Business and life lessons are mandatory on the Lambert farm. As soon as any of the family’s eight children turn 10 they start real lessons in responsibility and the value of work and are encouraged to set up an enterprise and have a go at something. And as SOPHIE BALDWIN discovered, two of them are proving to be very entrepreneurial

WHEN your parents run a large 520-cow organic dairy farm in the rolling hills of Railton in Tasmania, the opportunity to think outside the square and make a few dollars is easy if you have a little bit of drive and determination.

If you were a little bit like Alyssa and Abigail Lambert.

The sisters have established their own free-range egg business that serves two purposes — it fertilises the paddocks and helps with pest control while providing the girls with some much needed pocket money and valuable life skills.

The pair currently have four locations on the farm which are home to a total of around 75 chickens.
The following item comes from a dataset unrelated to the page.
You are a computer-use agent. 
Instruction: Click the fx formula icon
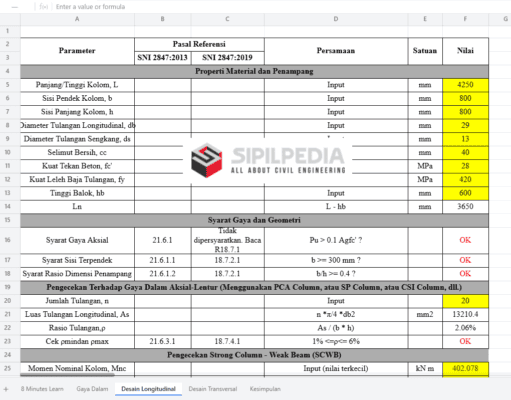click(44, 7)
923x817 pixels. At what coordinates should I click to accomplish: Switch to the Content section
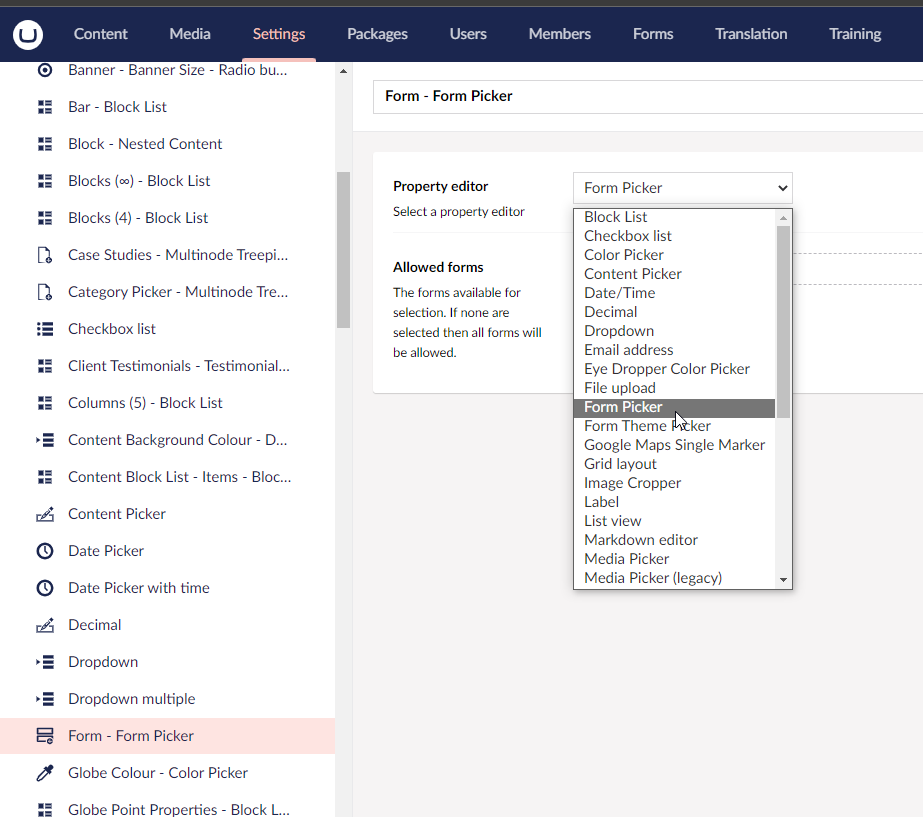(x=100, y=33)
Some are housed in homebuilt structures while others are in chicken caravans — either way all the structures are portable.

The girls are responsible for all the work involving the chickens, from collecting eggs to feeding and watering and the constant relocation of their coops.

“We both like working with animals and every morning we get up and make sure they have food and water and collect the eggs,” Abigail said.

“We get grain from the dairy and feed it to the chickens, and they roam around the pasture,” Alyssa said.

The girls share the load by managing two sites each — and have become expert bloodhounds, or should that be egghounds, when it comes down to finding all those hidden eggs — a life skill that comes in extra handy at Easter.

While most of the chooks do lay in the laying boxes provided, they have been known to find eggs hidden in trees and all over the place.

In fact, a clucky hen once hatched her chickens up a tree and the girls had to perform a successful aerial rescue and relocation mission.

“We wash the eggs if they are dirty and put them in cartons in the fridge at the dairy and a lot of our workers buy them,” Alyssa said.

And with a rather large family of eight children, dad Mark said they were also very handy at home.

“The girl’s business is getting to the point where we need to start thinking about whether to take it to the next level and start to buy in commercial layers, because currently everything is homebred,” he explained.

“We also need to start thinking about whether or not we start selling the eggs officially and go about some licensing as that would be the next step if the girls want to take it further.”

Mark said it was important his children learnt responsibility and the value of work and when they turn 10, they are encouraged to set up an enterprise and have a go at something.

“The girls are both very good savers and they love watching their bank balance grow,” he said.

As with all new businesses, there has been some trial and error and while there are no foxes in Tasmania to eat the chooks, there are quolls and they have been known to be a bit of a problem.

Eagles and hawks are also a concern.

“We discovered this in the worst possible way when we got our first lot of chickens and just put them out in an open paddock. We lost nine out of 12 birds in two days and we certainly learnt that lesson the hard way,” Mark said.

Now they are placed near sheltered areas so they can forage and hide amongst the trees, which appears to have helped the problem.

The girls said the cows don’t bother the chooks at all although they do have to remember to put the grain inside the sheds because they don’t mind eating all the chicken’s tucker if they get a chance.

“The cows have rubbed up against the door and shut it before so we have to make sure it stays open so the chooks can get back in at night,” Abigail said.

Fortunately these problems are only occasional and only when bovines and birds are sharing the same paddocks.

“The chooks do work really well with the dairy operation. They take up hardly any room in the paddock, help control grubs and pests and fertilise the ground as well,” Mark said.

The family also runs a small mob of sheep and some beef cattle on the side.

With Alyssa and Abigail just getting going with their production enterprise it probably won’t be long before they expand their portfolio to include branded meat packs or similar.